Clad in jeans and his signature Life is Good T-shirt, entrepreneur Bert Jacobs (pictured left) comes out to greet us from behind the giant oak desk set in his corner office of the Boston headquarters of the Life is Good company.

Located on chichi Newbury Street, the co-founder of the $100 million T-shirt company is anything but pretentious. His infectious smile and down-to-earth demeanor reflect the brand that he and his brother, John, have built since they started selling T’s from the back of their VW van in 1987.

“I think that sometimes people look at us and think that we’re in la-la land,” he says. “Like we’re sitting here eating ice cream and throwing Frisbees around on the beach. But we’re not. At least, not always. We’re competitive people who live in the real world. We wake up and fight like anybody else. But we have a deep-seated belief that it’s powerful to be optimistic. And for us, the business is definitely a fulfillment of that philosophy.”

What a pleasure it was to get a dose of his optimism and to share it with our readers as we celebrate the month of love. Scroll down for Bert’s advice. And be sure to read our February Tips for Entrepreneurs column for more ideas on how to fall in love with yourself to better serve your business.

Also in this issue, we celebrate Valentine’s Day, Feb. 14, with 14 columns filled with ideas on how to love your business.

And, we leave you with this parting thought from this month’s Quotes column, which gives a nod to 14 of our favorite love songs. Do you know who sang this? “I went sky diving / I went Rocky Mountain climbing / I went 2.7 seconds on a bull named Fumanchu / And I loved deeper / And I spoke sweeter / And I gave forgiveness I’ve been denying / And he said someday I hope you get the chance / To live like you were dying.” Check it out.

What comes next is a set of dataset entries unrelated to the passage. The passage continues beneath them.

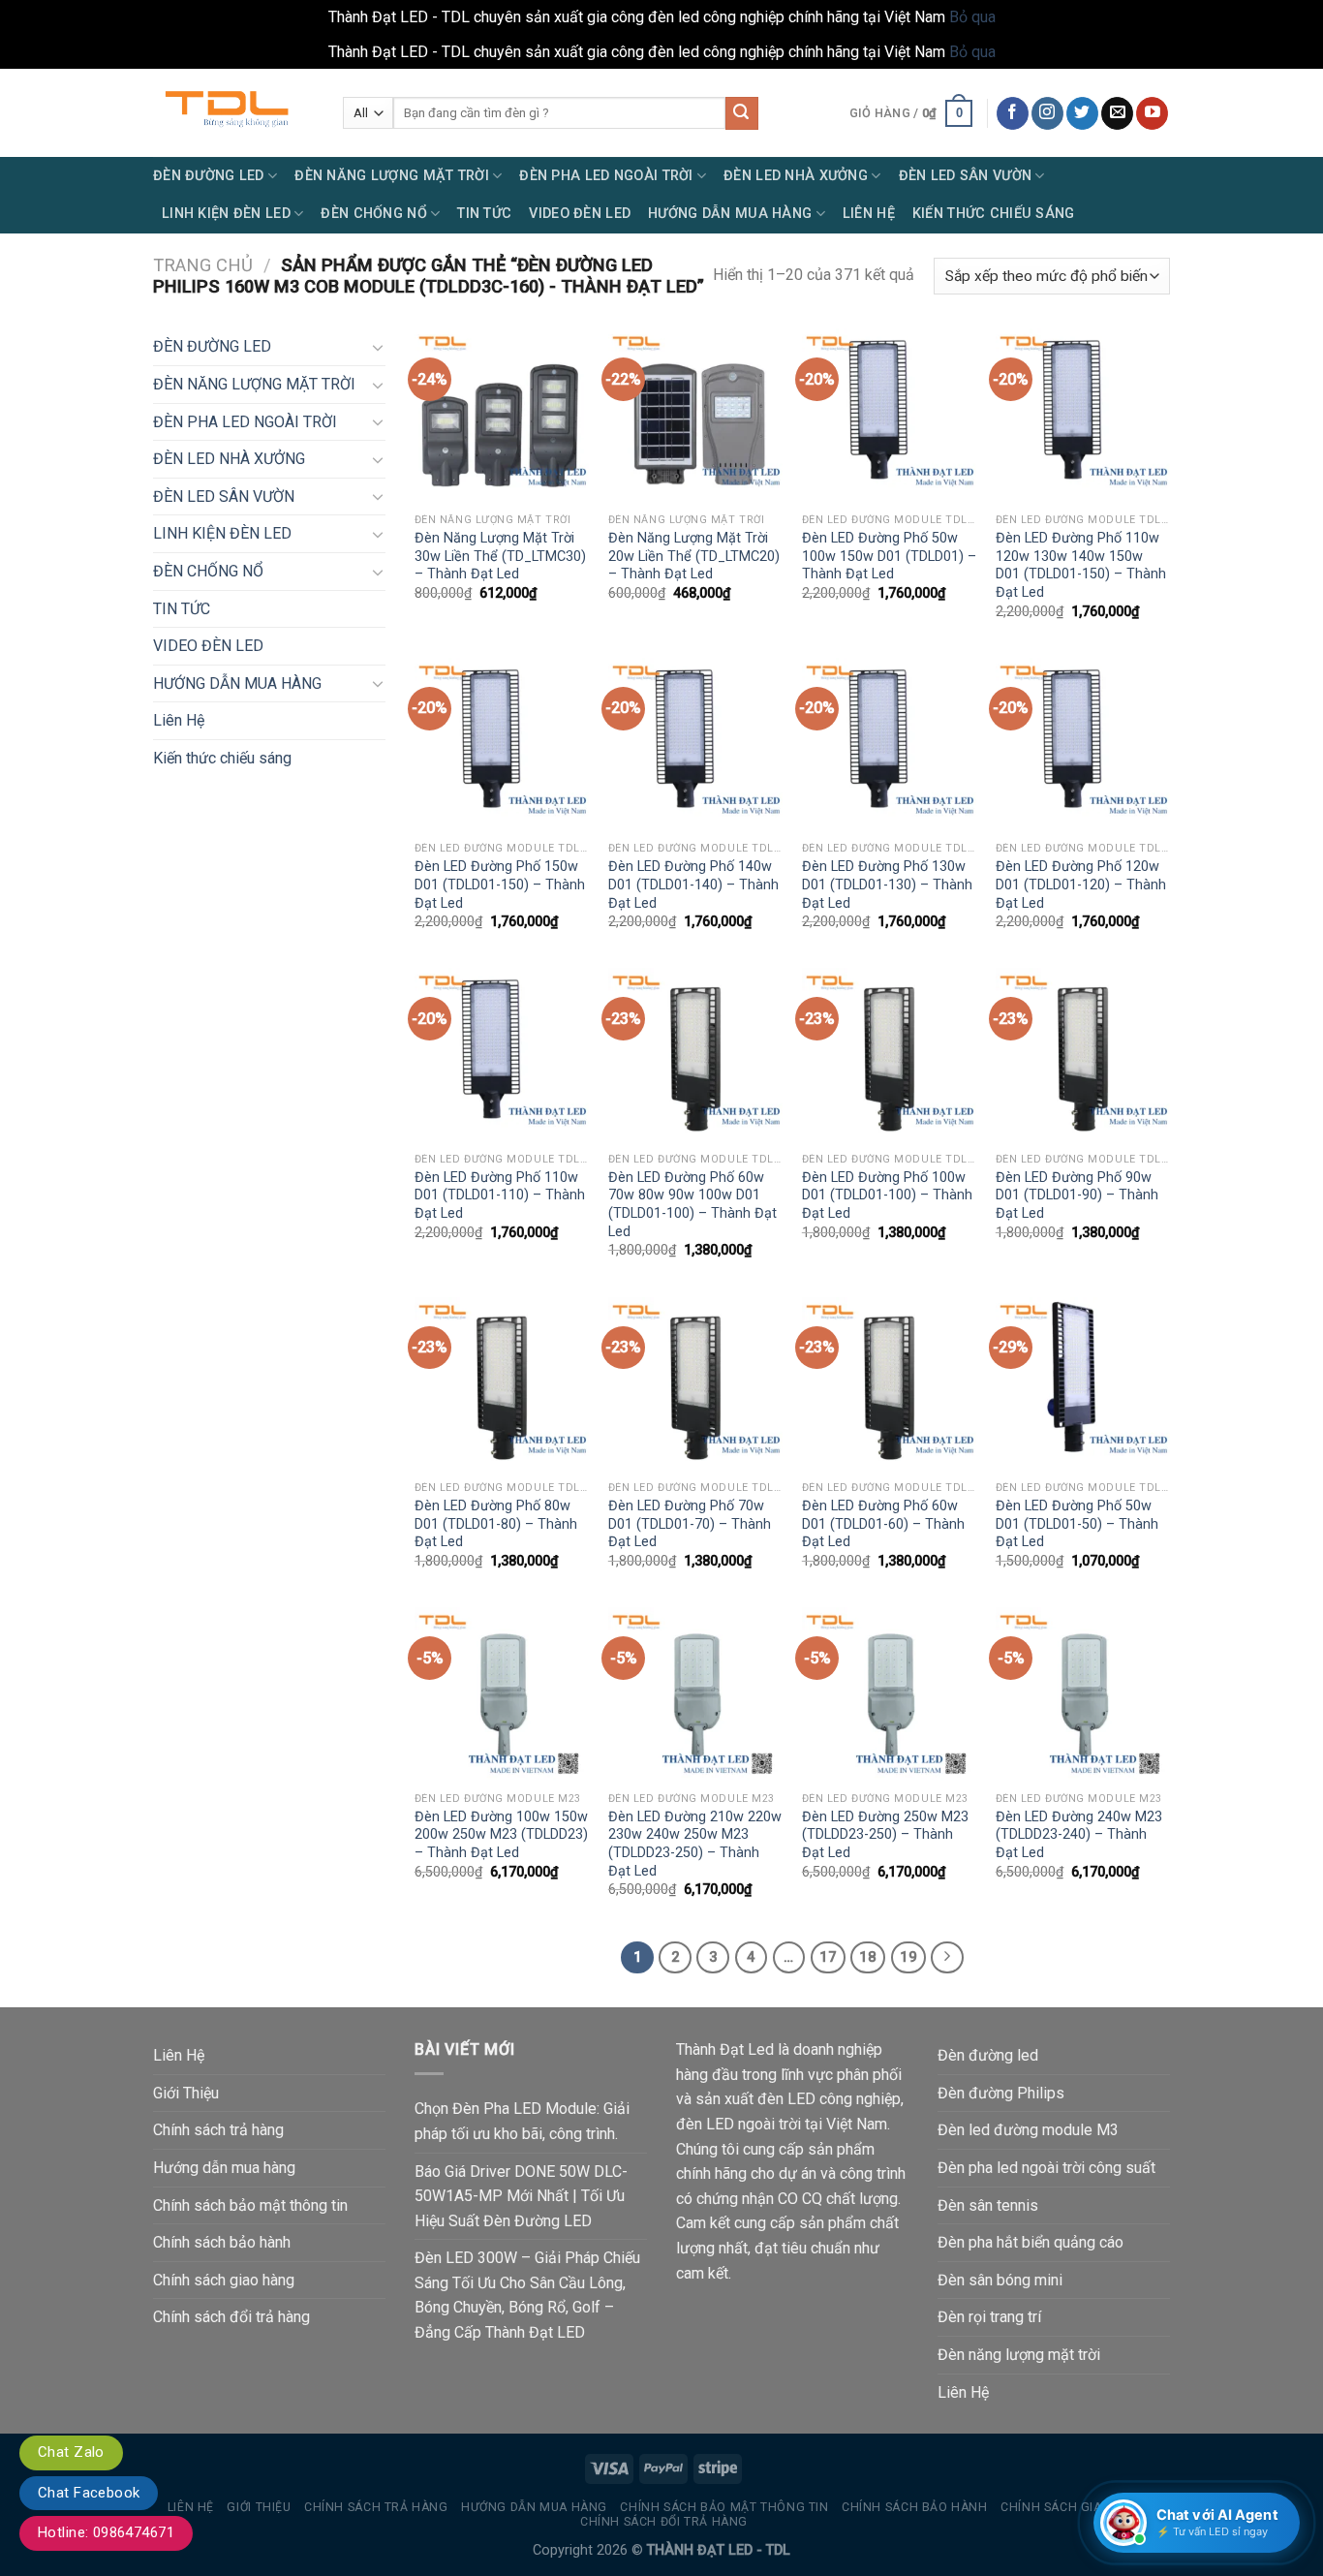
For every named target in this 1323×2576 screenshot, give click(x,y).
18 (868, 1957)
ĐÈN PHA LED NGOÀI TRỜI (605, 176)
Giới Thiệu (186, 2093)
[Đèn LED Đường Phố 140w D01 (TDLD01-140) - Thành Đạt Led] (695, 745)
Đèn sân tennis (988, 2205)
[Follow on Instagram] (1047, 113)
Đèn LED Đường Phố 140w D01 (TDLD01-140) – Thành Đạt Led (693, 884)
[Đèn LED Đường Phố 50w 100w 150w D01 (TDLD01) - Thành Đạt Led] (889, 415)
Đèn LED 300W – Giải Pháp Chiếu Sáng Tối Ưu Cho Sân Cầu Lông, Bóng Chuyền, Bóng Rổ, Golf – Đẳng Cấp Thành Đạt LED (527, 2295)
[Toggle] (377, 346)
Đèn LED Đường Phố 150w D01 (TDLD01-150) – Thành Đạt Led (500, 884)
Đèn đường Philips (1001, 2093)
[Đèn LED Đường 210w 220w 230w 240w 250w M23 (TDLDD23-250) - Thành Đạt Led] (695, 1694)
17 (828, 1957)
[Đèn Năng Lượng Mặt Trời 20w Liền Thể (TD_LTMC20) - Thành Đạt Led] (695, 415)
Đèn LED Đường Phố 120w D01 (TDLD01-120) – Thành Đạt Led (1081, 884)
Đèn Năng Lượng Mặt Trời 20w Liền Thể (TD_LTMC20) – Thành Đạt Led (694, 556)
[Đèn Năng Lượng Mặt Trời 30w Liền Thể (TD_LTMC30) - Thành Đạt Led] (502, 415)
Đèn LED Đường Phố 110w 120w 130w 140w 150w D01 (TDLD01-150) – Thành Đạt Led (1081, 565)
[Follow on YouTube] (1152, 113)
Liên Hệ (869, 213)
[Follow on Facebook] (1013, 113)
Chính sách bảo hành (222, 2242)
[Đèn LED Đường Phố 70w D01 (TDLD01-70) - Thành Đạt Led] (695, 1384)
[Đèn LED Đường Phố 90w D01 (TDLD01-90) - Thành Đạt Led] (1083, 1055)
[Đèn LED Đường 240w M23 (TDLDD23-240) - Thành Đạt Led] (1083, 1694)
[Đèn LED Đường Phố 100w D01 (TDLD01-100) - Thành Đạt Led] (889, 1055)
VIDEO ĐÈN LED (580, 213)
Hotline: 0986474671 (106, 2532)
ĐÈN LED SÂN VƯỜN (965, 176)
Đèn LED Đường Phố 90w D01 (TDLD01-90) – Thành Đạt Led (1077, 1195)
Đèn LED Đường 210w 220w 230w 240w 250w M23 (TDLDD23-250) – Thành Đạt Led (695, 1844)
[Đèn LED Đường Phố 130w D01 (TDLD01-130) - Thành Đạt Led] (889, 745)
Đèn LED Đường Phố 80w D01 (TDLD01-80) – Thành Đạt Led (496, 1524)
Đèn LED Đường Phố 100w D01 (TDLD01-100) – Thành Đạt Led (887, 1195)
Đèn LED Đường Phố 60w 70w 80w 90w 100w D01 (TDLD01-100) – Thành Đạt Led (692, 1204)
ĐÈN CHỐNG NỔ (373, 213)
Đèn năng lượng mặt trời (1019, 2354)
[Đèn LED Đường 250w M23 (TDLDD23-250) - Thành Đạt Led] (889, 1694)
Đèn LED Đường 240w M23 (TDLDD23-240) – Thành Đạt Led (1079, 1835)
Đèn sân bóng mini (1000, 2280)
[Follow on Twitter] (1082, 113)
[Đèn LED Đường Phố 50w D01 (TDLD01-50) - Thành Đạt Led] (1083, 1384)
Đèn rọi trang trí (989, 2317)
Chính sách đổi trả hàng (231, 2317)
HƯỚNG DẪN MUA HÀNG (730, 213)
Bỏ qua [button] (972, 17)
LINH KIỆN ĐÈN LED (226, 213)
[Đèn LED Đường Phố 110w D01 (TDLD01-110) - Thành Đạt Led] (502, 1055)
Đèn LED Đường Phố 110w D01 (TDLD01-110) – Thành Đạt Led (500, 1195)
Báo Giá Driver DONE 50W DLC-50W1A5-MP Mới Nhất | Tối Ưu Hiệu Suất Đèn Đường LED (521, 2196)
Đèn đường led (988, 2055)
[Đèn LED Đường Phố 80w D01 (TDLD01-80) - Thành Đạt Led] (502, 1384)
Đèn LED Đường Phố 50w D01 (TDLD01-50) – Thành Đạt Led (1077, 1524)
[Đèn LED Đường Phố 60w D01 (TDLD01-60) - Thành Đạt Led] (889, 1384)
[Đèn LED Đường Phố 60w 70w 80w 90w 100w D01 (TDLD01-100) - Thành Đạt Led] (695, 1055)
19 (908, 1957)
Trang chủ (203, 265)
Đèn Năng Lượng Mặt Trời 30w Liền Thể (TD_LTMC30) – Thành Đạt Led (500, 556)
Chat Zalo (71, 2452)
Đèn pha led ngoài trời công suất (1046, 2167)
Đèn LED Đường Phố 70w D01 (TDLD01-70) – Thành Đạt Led (689, 1524)
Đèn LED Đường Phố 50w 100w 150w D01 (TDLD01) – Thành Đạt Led (889, 556)
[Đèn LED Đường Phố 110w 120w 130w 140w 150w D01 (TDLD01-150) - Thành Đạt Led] (1083, 415)
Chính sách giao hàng (223, 2280)
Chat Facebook (88, 2492)
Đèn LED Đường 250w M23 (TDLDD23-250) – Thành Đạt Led (885, 1835)
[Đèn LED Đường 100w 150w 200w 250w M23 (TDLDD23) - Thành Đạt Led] (502, 1694)
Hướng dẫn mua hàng (224, 2167)
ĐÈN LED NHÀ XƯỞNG (795, 176)
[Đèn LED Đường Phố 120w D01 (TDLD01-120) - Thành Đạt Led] (1083, 745)
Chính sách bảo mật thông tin (250, 2205)
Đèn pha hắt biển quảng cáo (1030, 2242)
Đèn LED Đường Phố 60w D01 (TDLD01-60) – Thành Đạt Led (883, 1524)
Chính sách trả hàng (218, 2130)
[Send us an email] (1117, 113)
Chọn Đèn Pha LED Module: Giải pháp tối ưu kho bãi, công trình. (522, 2121)
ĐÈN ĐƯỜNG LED (208, 176)
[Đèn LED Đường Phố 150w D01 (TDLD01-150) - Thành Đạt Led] (502, 745)
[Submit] (741, 113)
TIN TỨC (484, 213)
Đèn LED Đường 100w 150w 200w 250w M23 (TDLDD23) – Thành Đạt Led (501, 1835)
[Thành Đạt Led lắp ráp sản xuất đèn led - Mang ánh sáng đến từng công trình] (233, 113)
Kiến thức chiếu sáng (993, 213)
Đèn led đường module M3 (1028, 2130)
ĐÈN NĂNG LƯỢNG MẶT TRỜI (391, 176)
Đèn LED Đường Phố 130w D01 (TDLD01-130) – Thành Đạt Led (887, 884)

Here’s to your incredible, indelible, Inkandescent success! — Hope Katz Gibbs, Inkandescent Public Relations

Bert and John Jacobs Are Loving Life

ENTREPRENEUR OF THE MONTH: FEBRUARY 2016

By Hope Katz Gibbs
Be Inkandescent
Magazine

For Life is Good co-founder Bert Jacobs (pictured far right), making money isn’t the sole goal for his company — and he believes it shouldn’t be for any entrepreneur.

Consider his thoughts on how you can find success, the Life is Good, Inc., way.

Bert Jacobs’ 14 Tips for Success

1. Speak out. I do a lot of public speaking to raise money for our Life is Good Kids Foundation, and 100 percent of the fee goes to raise money for children facing life-threatening situations — such as poverty, disease, and a lack of positive influences. The reality is that when Boston was founded in the 1700s, the average life span of a Boston resident was 29 years. In 1800, it was in the upper 40s, and today it’s 80. Clearly, we must be doing something right. If you take a global view, despite the recent recession and other negative considerations, there is reason for optimism.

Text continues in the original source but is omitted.